Tasks:
A – In the SEC filing below, on what date did the SEC declare the registration statement for the NBG Bancorp, Inc. merger effective?
B – List every distinct calendar date given in the SEC filing below.
C – For each statement, say whether it agrees with the SEC filing below, and quote the words that decide it: (i) The definitive proxy statement/prospectus was mailed to NBG Bancorp, Inc. shareholders on or about June 20, 2016. (ii) State Bank Financial's website is incorporated by reference into the filing. (iii) State Bank Financial's definitive proxy statement for 2016 was filed with the SEC on April 15, 2016.

Page extract:
BEGIN
Filed by State Bank Financial Corporation
Pursuant to Rule 425 under the Securities Act of 1933
and deemed filed pursuant to Rule 14a-12 and Rule 14a-6(b)
of the Securities Exchange Act of 1934
Subject Companies: NBG Bancorp, Inc.
S Bankshares, Inc.
On July 28, 2016, State Bank Financial Corporation (“State Bank Financial”) held a conference call to discuss State Bank Financial’s results for the quarter ended June 30, 2016. The conference call contained information regarding the proposed mergers between State Bank Financial and NBG Bancorp, Inc. and State Bank Financial and S Bankshares, Inc.
Additional Information About the Mergers and Where to Find It
Proposed Merger with NBG Bancorp, Inc.
In connection with the proposed merger transaction with NBG Bancorp, Inc., State Bank Financial has filed a registration statement on Form S-4 (Registration Statement No. 333-211445) that includes a joint proxy statement/prospectus. The SEC declared the registration statement effective on June 15, 2016. A definitive proxy statement/prospectus dated June 15, 2016 was mailed on or about June 20, 2016 to the shareholders of NBG Bancorp, Inc. The registration statement and the proxy statement/prospectus filed with the SEC related to the proposed transaction contains important information about State Bank Financial, NBG Bancorp, Inc. and the proposed transaction and related matters. WE URGE SECURITY HOLDERS TO READ THE REGISTRATION STATEMENT, PROXY STATEMENT/PROSPECTUS AND ANY OTHER DOCUMENTS FILED WITH OR THAT MAY BE FILED WITH THE SEC IN CONNECTION WITH THE TRANSACTION OR INCORPORATED BY REFERENCE INTO THE REGISTRATION STATEMENT AND PROXY STATEMENT/PROSPECTUS BECAUSE THOSE DOCUMENTS CONTAIN OR WILL CONTAIN IMPORTANT INFORMATION. Security holders may obtain free copies of these documents and other documents filed with the SEC on the SEC’s website at http://www.sec.gov. Security holders may also obtain free copies of the documents filed with the SEC by State Bank Financial at its website at https://www.statebt.com (which website is not incorporated herein by reference) or by contacting Jeremy Lucas by telephone at 404.239.8626.
State Bank Financial and its directors and executive officers may be deemed to be participants in the solicitation of proxies from the shareholders of NBG Bancorp, Inc. in connection with the proposed merger. Information regarding these persons who may, under the rules of the SEC, be considered participants in the solicitation of shareholders in connection with the proposed merger are provided in the proxy statement/prospectus described above. Additional information regarding State Bank Financial’s directors and executive officers is included in State Bank Financial’s definitive proxy statement for 2016, which was filed with the SEC on April 15, 2016. You can obtain free copies of this document from State Bank Financial using the contact information above.
END
Stored data:
BEGIN
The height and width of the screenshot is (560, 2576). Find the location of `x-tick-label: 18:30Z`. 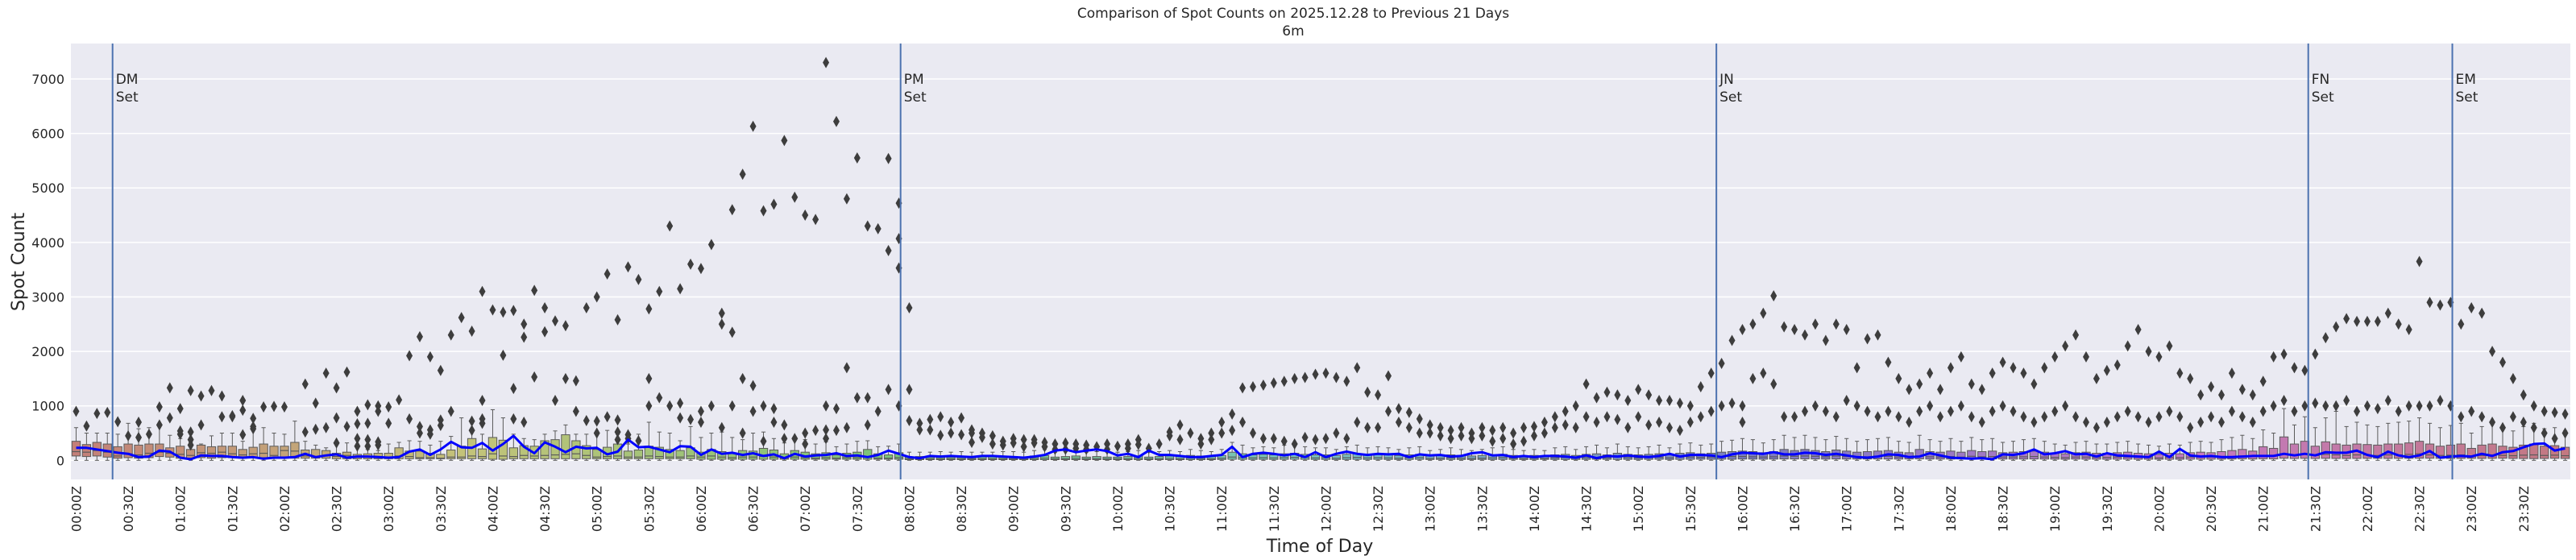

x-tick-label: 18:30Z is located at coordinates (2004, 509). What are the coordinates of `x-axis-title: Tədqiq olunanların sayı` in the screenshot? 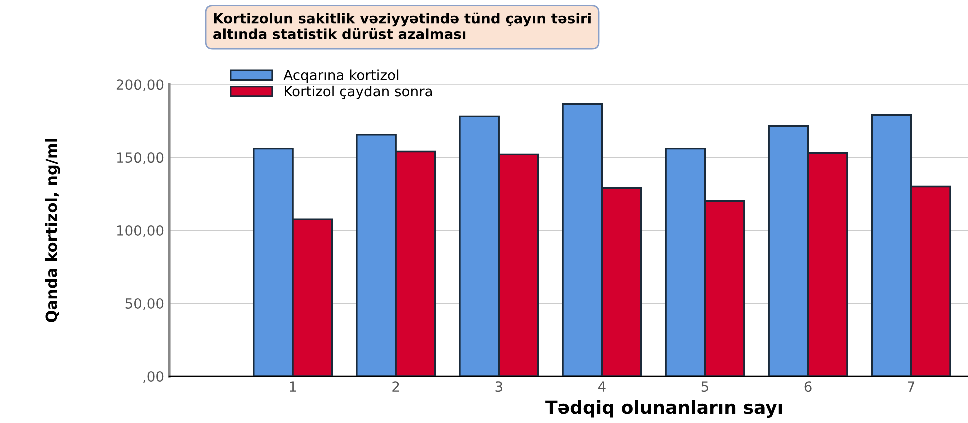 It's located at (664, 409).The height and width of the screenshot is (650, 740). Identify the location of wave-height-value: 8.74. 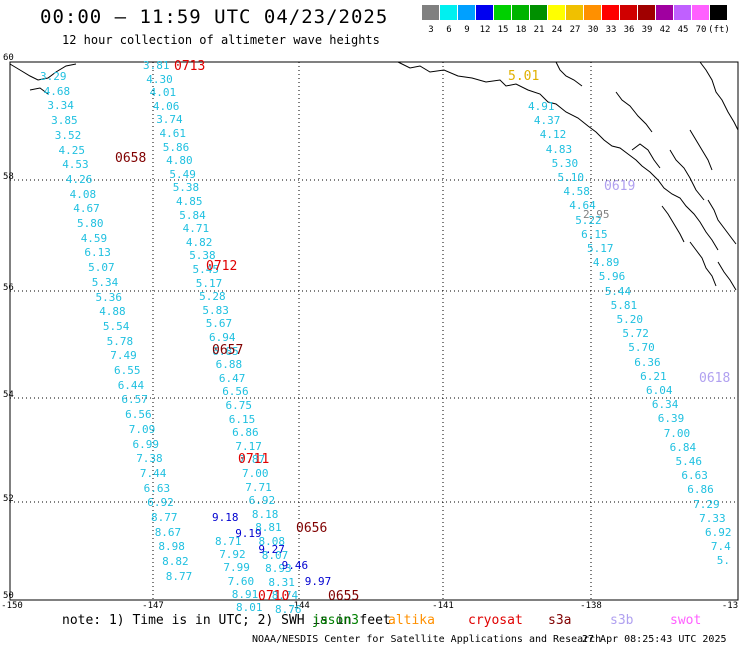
END
Answers by item:
A – June 15, 2016

B – July 28, 2016; June 30, 2016; June 15, 2016; June 20, 2016; April 15, 2016

C –
(i) Yes: "was mailed on or about June 20, 2016 to the shareholders of NBG Bancorp, Inc."
(ii) No: "(which website is not incorporated herein by reference)"
(iii) Yes: "which was filed with the SEC on April 15, 2016"